» TEXT EXTRACT:
+-------+
So in addition to ignoring that the value of events changes in different circumstances, fWAR also ignores that players might change the type of events they influence via situational hitting.

But situational hitting certainly does exist and it isn’t merely random. Hitters are more likely to groundout to the right side of the infield when there’s a runner on second and no outs. They’re more likely to fly out with a runner on third and less than two outs. And so on. These are well-known and studied. Going back to the analogy above: the ratio of marbles in the bag isn’t fixed and different players have different bags of marbles in different situations. We need to quit pretending they don’t.

There’s another logical fallacy in the argument against Hosmer worth highlighting here, as we discuss batted ball profiles. For years, both fans and writers have beseeched Hosmer to change his launch angle in order to increase the number of flyballs he hits. This would lead to more homeruns and fewer hard-hit groundball outs, increasing his theoretical value. I agree with this line of reasoning, although the effect (due to what I’ve highlighted above, but also due to what I’ll describe below) is considerably less than the theorists publicize. But underpinning this idea is the notion that players actually can control and therefore change their batted ball profiles.

That begs the question: if players can change their batted ball profiles, why is this idea only extended to the aggregate level, but not at the individual event level? Why do we assume that Hosmer could only change his overall flyball rate, while simultaneously assuming that Hosmer cannot control his batted ball profile in specific situations?

The situational hitting error doesn’t just end at failing to consider that players might hit more singles when a single is disproportionately more valuable. The other major glaring situational hitting omission is the failure to differentiate between types of outs. Productive outs, avoiding grounding into double plays, and sacrifice bunts aren’t considered. Revisit the formula in the footnote above, if you want to confirm. Players which excel at these things receive no credit for these skills, even though they are real baseball plays which result in improved win/loss outcomes.

To illustrate this point, let’s look at a few examples where different types of outs have significantly different values. With no outs and a runner on second, down one run in the bottom of the 7^th, a strikeout reduces the odds of winning from 48.7% to 39.9%, a reduction in win probability of 8.8%. A productive out in this situation – via groundball to the right side of the infield – reduces the odds of winning from 48.7% to 46.5%, a reduction in win probability of 2.2%. Relative to the strikeout, the value of a well-placed groundball out is worth 6.6% of a win! That groundball out is more valuable in comparison to the strikeout than if a player on this same team had hit a leadoff single two innings earlier with the same score: 42.4% up to 48.2%.
+-------+
» JOB A:
From the collection entries, copy out unchanged the lines from the one containing "Screen dimensions: 624x525" up to and including the one containing "The image size is (1103, 573). pos(17,36)".

(Collection entries)
+-------+
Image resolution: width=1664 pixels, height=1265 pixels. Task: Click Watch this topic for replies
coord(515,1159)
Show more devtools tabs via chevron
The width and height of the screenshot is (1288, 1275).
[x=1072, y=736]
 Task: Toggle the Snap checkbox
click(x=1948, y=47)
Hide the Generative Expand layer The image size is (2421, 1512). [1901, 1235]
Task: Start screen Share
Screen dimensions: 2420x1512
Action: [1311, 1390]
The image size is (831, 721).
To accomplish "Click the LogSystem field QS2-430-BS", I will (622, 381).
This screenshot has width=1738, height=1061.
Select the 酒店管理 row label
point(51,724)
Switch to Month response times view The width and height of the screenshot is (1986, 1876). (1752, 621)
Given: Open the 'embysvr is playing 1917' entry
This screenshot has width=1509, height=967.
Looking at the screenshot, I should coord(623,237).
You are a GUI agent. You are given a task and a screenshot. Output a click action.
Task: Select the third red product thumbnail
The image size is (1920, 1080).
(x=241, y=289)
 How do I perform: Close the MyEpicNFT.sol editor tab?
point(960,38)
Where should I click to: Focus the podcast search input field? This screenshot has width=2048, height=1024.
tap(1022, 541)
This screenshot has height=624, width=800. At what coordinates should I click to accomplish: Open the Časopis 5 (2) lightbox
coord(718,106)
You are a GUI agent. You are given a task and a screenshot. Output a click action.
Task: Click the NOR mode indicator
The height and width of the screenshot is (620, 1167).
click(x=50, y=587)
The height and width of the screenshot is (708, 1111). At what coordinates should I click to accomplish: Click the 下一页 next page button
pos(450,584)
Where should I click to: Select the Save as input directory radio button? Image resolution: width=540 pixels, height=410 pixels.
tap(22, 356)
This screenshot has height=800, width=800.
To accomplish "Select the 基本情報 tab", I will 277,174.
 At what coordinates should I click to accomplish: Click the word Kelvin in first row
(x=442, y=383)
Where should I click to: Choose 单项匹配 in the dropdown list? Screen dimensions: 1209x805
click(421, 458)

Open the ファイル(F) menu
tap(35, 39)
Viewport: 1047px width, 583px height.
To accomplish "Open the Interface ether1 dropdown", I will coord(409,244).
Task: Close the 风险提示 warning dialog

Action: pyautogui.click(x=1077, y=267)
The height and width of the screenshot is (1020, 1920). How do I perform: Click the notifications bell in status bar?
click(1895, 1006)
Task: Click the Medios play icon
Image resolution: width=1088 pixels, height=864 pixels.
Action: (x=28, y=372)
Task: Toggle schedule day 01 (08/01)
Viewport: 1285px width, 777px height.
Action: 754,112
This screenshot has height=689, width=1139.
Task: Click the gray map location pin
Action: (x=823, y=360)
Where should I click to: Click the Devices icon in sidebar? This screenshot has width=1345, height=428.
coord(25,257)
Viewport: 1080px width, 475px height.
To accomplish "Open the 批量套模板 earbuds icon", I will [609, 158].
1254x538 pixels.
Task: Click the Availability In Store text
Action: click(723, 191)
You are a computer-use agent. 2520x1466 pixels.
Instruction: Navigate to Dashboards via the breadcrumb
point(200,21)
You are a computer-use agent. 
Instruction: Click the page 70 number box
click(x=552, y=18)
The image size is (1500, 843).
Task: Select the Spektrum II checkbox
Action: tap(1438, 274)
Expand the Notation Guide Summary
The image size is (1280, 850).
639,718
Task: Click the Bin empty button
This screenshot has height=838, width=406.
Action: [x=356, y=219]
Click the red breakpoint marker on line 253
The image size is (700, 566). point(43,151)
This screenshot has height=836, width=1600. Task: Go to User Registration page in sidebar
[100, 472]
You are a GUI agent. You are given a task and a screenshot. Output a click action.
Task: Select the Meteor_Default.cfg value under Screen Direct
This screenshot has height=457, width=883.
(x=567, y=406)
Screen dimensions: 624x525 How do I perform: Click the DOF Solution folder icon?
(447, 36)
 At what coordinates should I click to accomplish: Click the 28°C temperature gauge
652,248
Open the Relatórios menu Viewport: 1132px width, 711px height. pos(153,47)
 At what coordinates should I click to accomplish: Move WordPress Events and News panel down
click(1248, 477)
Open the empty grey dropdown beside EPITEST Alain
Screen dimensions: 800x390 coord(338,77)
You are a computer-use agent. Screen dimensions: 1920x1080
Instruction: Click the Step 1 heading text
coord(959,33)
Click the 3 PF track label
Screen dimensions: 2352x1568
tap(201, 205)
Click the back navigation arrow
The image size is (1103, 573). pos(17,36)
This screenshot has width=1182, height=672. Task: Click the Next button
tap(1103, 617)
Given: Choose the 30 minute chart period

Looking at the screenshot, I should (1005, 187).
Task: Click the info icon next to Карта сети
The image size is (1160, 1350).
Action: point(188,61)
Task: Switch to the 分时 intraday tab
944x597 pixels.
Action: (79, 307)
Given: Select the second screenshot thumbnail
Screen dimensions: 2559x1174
+-------+
» JOB B:
Rewrite the passage on situational hitting from "But situational hitting" up to and including "pretending they don’t.", putting "beads" in place of "marbles".

» WORKED SOLUTION A:
Screen dimensions: 624x525 How do I perform: Click the DOF Solution folder icon?
(447, 36)
 At what coordinates should I click to accomplish: Click the 28°C temperature gauge
652,248
Open the Relatórios menu Viewport: 1132px width, 711px height. pos(153,47)
 At what coordinates should I click to accomplish: Move WordPress Events and News panel down
click(1248, 477)
Open the empty grey dropdown beside EPITEST Alain
Screen dimensions: 800x390 coord(338,77)
You are a computer-use agent. Screen dimensions: 1920x1080
Instruction: Click the Step 1 heading text
coord(959,33)
Click the 3 PF track label
Screen dimensions: 2352x1568
tap(201, 205)
Click the back navigation arrow
The image size is (1103, 573). pos(17,36)

» WORKED SOLUTION B:
But situational hitting certainly does exist and it isn’t merely random. Hitters are more likely to groundout to the right side of the infield when there’s a runner on second and no outs. They’re more likely to fly out with a runner on third and less than two outs. And so on. These are well-known and studied. Going back to the analogy above: the ratio of beads in the bag isn’t fixed and different players have different bags of beads in different situations. We need to quit pretending they don’t.